My neighbor's dad knows many good streams here along the continental divide. He catches trout. When their freezer is about overflowing, we get a call. With her birthday coming up, my wife informed me: “I need 12 smoked trout.” The next day, a slightly used smoker arrived on our porch. Mary paid $40 for it. When we cook outside, we use hardwood-block charcoal, but this called for something special. I went to Lowes to pick up hickory and cherry wood chips.

Mary rubbed the thawed fish with Redmond salt, local Front Range honey, and organic cayenne powder. I soaked the wood chips in water. When the oak charcoal was glowing, I spread it in the bottom pan of the smoker, then covered with soaked chips, and laid in the lower grill. We stacked three trout across, fins touching, and three on top of them crosswise. Most people de-fin before smoking, but whole fish look better on the table with heads and fins. Then a pan of water, into which we had scraped the remaining salt rub. Then the top rack and the remaining fish. As I put the cover on, I thought I must've put out the fire with the soaked chips -- and that spill from tipping the water pan into place.

But I waited, and minutes later plumes of fragrant white smoke curled from the top vent. A light rain started. We waited impatiently for the temperature gauge to budge, but it would not. She wanted to open it up, to see if the fish were OK. I said no. All those fish had to warm up before the lid-mounted gauge could render an opinion. We left to run errands.

Four hours later, the bottom three fish were slightly charred but looked and smelled delicious. The rest were plump and perfect. We wrapped them two at a time in parchment paper and stashed them back in the freezer in two large freezer bags.

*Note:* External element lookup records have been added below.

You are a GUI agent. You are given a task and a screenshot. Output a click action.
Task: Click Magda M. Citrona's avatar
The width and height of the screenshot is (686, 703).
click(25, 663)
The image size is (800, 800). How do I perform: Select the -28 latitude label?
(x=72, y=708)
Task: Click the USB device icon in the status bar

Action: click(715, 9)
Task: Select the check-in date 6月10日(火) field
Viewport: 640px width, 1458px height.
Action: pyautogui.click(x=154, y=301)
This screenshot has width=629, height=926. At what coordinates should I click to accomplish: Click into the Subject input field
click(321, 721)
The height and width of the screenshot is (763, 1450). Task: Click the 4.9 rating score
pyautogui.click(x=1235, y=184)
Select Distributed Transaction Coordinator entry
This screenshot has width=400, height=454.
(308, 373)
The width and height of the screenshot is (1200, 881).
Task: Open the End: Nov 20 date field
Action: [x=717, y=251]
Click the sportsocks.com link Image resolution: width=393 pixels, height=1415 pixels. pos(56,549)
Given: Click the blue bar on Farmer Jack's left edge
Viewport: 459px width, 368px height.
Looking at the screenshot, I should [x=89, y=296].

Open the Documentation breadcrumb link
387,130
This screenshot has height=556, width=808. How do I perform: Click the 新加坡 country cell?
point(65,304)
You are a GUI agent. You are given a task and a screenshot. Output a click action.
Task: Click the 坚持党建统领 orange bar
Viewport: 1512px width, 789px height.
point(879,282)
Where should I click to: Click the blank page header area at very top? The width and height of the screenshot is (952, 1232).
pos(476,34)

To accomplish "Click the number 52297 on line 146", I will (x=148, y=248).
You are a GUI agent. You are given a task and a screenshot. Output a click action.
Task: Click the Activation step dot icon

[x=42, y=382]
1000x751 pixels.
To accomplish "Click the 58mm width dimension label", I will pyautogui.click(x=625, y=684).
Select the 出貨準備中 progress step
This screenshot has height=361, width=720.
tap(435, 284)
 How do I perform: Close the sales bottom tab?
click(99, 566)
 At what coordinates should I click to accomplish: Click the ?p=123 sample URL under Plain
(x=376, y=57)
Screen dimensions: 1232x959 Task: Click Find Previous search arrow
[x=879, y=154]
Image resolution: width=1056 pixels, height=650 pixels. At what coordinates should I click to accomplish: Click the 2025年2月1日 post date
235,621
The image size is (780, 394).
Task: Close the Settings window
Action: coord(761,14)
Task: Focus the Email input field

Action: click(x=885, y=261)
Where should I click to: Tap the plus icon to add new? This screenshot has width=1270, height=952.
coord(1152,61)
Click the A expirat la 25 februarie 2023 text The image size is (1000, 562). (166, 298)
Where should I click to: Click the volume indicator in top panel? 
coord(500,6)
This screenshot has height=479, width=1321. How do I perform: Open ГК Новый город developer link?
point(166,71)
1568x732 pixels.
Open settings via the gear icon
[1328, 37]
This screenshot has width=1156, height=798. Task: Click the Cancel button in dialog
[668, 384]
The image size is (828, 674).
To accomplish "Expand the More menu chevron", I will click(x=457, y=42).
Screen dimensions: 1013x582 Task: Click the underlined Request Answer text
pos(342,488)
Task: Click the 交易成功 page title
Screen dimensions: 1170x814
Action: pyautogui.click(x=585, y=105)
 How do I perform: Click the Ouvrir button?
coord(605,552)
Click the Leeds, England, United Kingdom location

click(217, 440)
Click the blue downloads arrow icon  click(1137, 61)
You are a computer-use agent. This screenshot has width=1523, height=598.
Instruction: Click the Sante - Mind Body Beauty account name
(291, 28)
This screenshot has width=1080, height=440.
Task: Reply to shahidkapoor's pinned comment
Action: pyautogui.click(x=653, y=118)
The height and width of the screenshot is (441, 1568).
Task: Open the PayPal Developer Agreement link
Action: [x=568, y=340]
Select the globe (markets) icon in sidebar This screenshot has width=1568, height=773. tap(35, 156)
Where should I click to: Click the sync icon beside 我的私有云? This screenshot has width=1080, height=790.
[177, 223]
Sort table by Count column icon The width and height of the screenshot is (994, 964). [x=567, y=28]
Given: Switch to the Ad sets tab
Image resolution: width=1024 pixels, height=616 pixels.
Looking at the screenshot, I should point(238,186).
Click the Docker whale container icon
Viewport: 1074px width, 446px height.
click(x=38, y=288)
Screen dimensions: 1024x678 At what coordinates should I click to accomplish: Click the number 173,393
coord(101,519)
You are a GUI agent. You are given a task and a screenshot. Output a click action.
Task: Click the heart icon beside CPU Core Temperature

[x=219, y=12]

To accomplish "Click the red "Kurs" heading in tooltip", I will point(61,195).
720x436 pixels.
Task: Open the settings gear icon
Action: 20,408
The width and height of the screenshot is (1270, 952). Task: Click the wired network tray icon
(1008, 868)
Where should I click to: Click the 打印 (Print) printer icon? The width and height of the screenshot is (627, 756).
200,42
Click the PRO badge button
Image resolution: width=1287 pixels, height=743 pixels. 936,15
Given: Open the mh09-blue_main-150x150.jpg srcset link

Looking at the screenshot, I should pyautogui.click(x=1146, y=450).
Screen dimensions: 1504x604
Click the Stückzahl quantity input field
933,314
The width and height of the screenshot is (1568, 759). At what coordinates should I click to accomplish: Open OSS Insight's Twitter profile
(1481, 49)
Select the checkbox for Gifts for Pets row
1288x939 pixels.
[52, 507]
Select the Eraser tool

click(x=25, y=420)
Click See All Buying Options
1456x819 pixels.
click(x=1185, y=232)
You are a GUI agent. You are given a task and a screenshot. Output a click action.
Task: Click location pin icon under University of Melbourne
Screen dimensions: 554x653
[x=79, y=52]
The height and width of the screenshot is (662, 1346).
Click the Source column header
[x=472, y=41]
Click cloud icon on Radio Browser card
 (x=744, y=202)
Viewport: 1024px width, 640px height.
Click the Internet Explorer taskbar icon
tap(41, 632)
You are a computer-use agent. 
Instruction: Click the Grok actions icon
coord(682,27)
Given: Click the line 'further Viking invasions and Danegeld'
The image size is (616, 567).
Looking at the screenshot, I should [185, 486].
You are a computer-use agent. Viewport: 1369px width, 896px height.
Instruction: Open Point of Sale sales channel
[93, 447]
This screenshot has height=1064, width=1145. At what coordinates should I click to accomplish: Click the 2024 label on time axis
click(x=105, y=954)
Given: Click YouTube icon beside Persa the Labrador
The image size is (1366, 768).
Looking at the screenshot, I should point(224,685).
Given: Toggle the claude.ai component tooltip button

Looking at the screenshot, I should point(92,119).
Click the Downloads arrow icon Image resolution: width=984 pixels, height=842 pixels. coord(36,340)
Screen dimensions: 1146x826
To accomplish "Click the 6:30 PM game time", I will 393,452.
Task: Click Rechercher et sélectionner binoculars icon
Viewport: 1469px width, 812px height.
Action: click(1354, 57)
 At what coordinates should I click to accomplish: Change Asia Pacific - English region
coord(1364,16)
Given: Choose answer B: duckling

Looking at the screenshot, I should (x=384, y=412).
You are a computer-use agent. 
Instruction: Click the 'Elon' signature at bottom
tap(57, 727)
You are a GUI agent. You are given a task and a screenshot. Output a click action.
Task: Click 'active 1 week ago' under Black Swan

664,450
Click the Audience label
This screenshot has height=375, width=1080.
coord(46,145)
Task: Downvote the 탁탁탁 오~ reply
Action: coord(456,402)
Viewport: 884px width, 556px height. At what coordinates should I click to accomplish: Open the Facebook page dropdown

On Friday, I spent the morning vacuuming floors and scrubbing toilets. Then I left to do the farm rounds. I packed some veggie boxes for CSA customers in Denver and Boulder. I had failed to place an order with Kilt Farm last week, but called Michael as I neared the farm. I mentioned that Mary was asking for bulbs of fennel with fronds. Minutes later, he appeared on a tractor, dismounted, and rustled up a few boxes of broccoli and cauliflower for me from his walk-ins -- and a box of fennel. This I ran home, before continuing on to Red Wagon Farm in Lafayette for winter squash, and then to our own farm, loading in the last bounty before this week’s frost: lettuce, arugula, peppers, tomatoes, eggplant, and carrots.

At the warehouse, we pack every Friday night for 3 markets on Saturday: DenverBoulder, and now Fort Collins. It was almost 10pm when I got home, lugging a box of near-spoiled veggies, not fit for market. The street was full of cars and two women were leaving the house, brimming with joy. “The trout was amazing,” they offered. “And the plates and tables… so beautiful!” The house was full of be-decked and be-jeweled women. It was a dinner party and the Women’s Lodge was in effect. No men allowed. But they were welcoming to me, arriving as I did -- after the wine and deserts.

Mary brought me heaps of fish, crudité avec chèvre, and absolutely divine baked delicata squash stuffed with finely diced mushroom and fennel. The women watched with hilarity as I swallowed several plates of food. The trout was amazing.